- Assignment
The lines from the one containing "Task: Select the cell showing 23 weeks" through the last one in the data: please copy those exactly, and only those, without the pictures.
START Task data
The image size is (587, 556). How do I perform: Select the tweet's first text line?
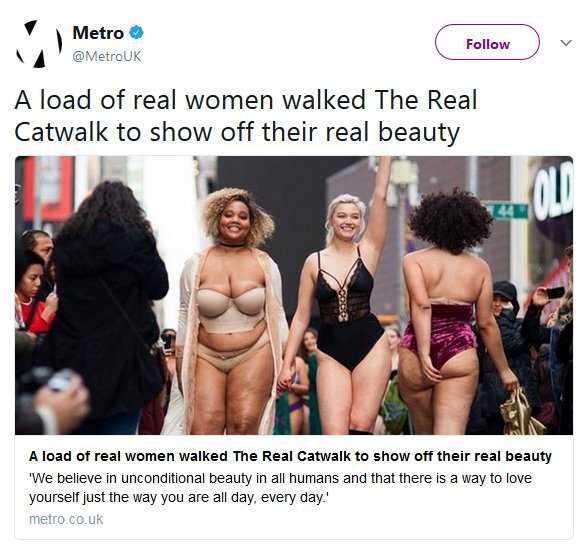(x=246, y=100)
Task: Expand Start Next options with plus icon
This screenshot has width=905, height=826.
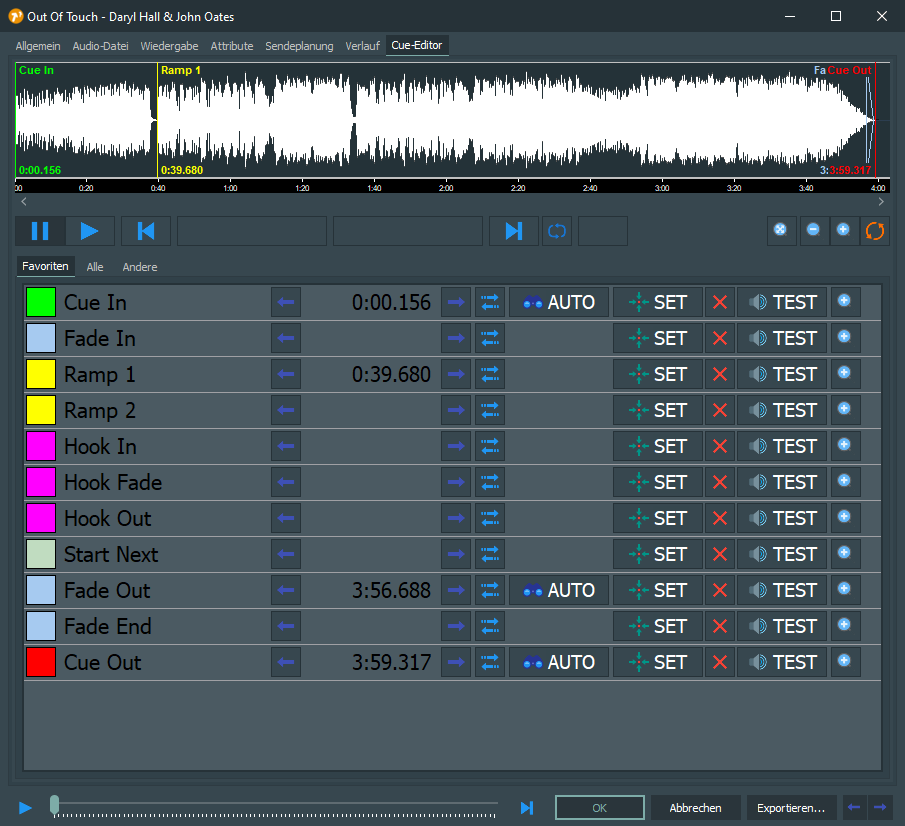Action: 845,554
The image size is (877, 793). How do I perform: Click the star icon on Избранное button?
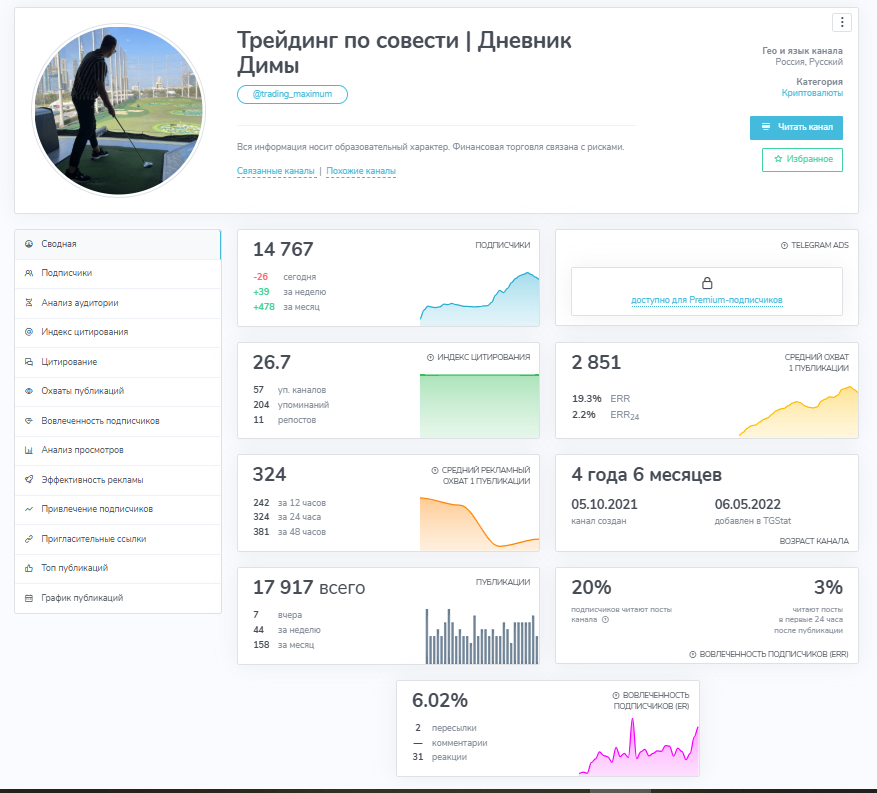(x=778, y=160)
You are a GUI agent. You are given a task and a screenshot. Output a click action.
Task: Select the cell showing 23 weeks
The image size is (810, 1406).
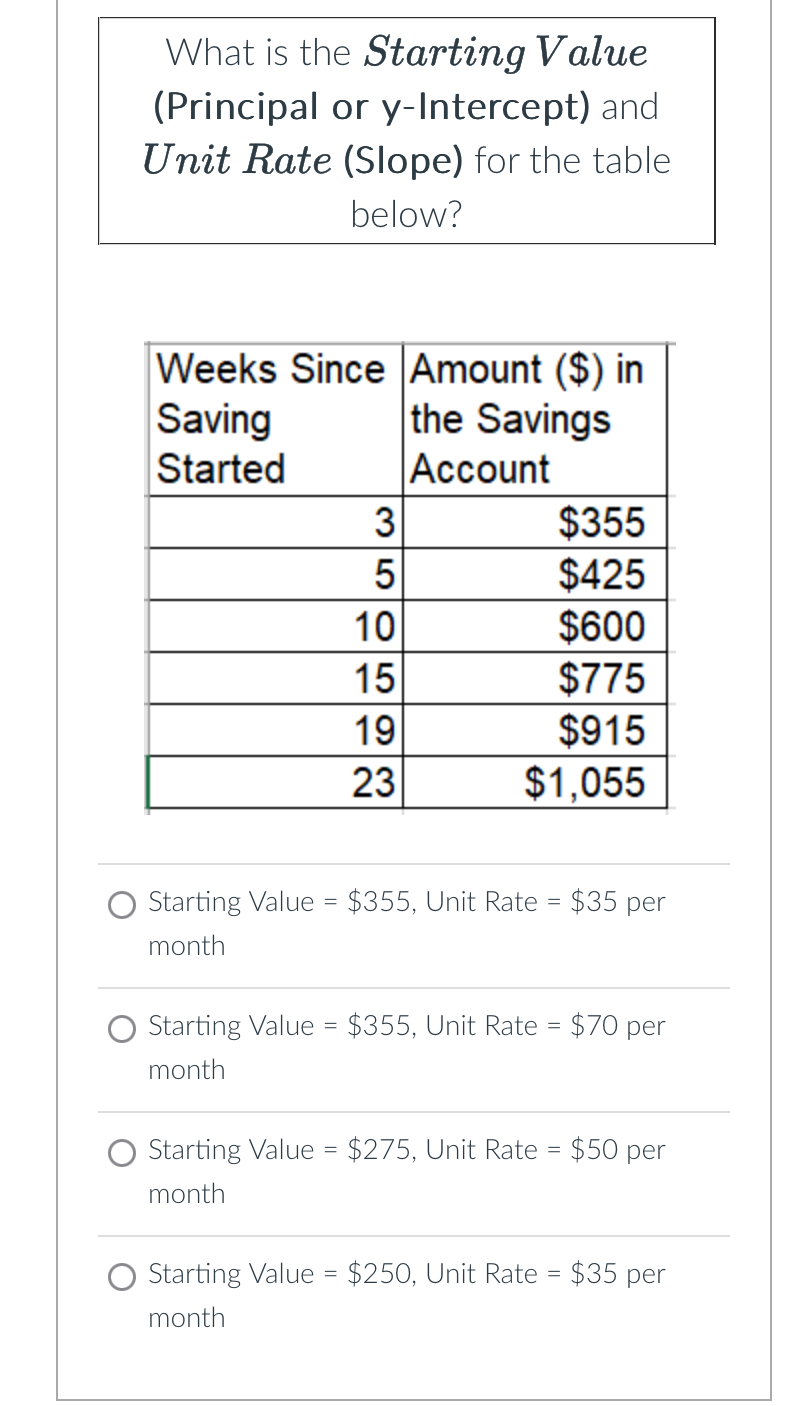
END Task data
- Task result
Task: Select the cell showing 23 weeks
The image size is (810, 1406).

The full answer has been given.